Starting today, you can have a Facebook phone — and all you need is your current Android phone and about five minutes. Facebook Home, a suite of apps that replaces the homescreen of your Android phone with your Facebook News Feed and overhauls your messaging setup, is now available in the Google Play store. Home lets you keep track of what your friends are up to without ever having to launch an app, and the newly-added unification of Messenger and SMS makes keeping in touch even simpler. It's a handsome and clever way to interact with friends with your existing Android handset — and you can easily go back to your old homescreen at any time, so why not try it? We’ve laid out everything you need to know in the guide below, and in just a few minutes you’ll be swiping between status updates and Chat Heads with reckless abandon.
(Updated: You'll need a Samsung Galaxy S3, Galaxy Note 2, HTC One, One X, One X+, and now the Galaxy S4 or Sony Xperia ZL in order to use Facebook Home, though any Android phone can currently use Chat Heads.)
Installing Facebook Home
Getting Facebook Home takes only a quick trip to Google Play — just install it as you would any other app. Once that’s complete, press the Home button on your Android handset. A pop-up will appear asking which homescreen application you’d like to use, and after tapping "Facebook Home" you can select "Always" to make it appear every time you press the Home button, or "Just once" if you want to try it out but keep your regular launcher intact. If you hit "Just once," you’ll be prompted to choose every time you press the Home button.
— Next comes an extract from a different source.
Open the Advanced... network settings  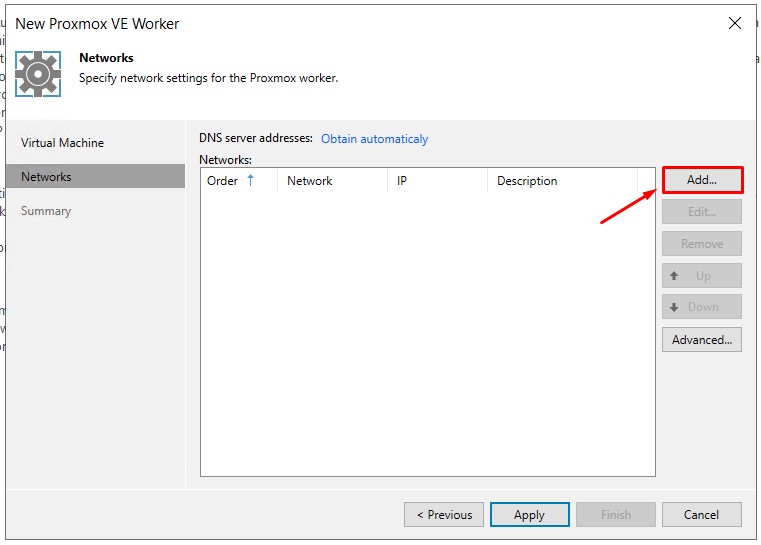click(x=702, y=340)
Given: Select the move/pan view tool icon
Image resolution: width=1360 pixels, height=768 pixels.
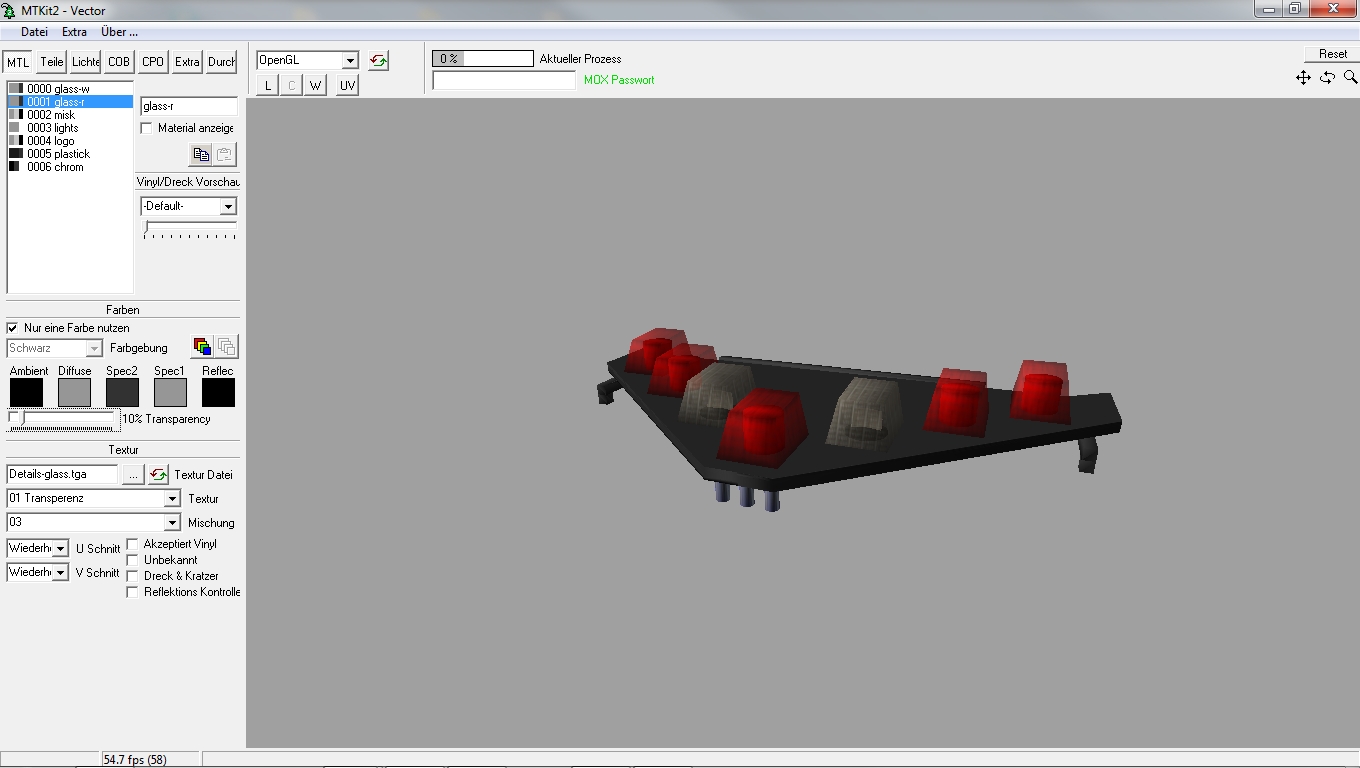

Next, a button in the center of the screen will prompt you to log in to your Facebook account. Once you've logged in you’ll be greeted with your Facebook News Feed, though it’s laid out slightly differently from Facebook’s standalone app. It’s called Cover Feed, with updates are converted into full-screen banners. (To get a better idea of how Facebook Home performs, be sure to read our full review.)
Home also integrates SMS and Facebook Messenger, though the two are still technically kept separate if you eventually decide you’d rather use their own apps. Incoming messages appear on your lockscreen as they come in, and tapping on them will take you directly to that conversation. You can also swipe your "bobble" (a circular icon of your Facebook profile picture) to the right on your homescreen to see a list of all your conversations.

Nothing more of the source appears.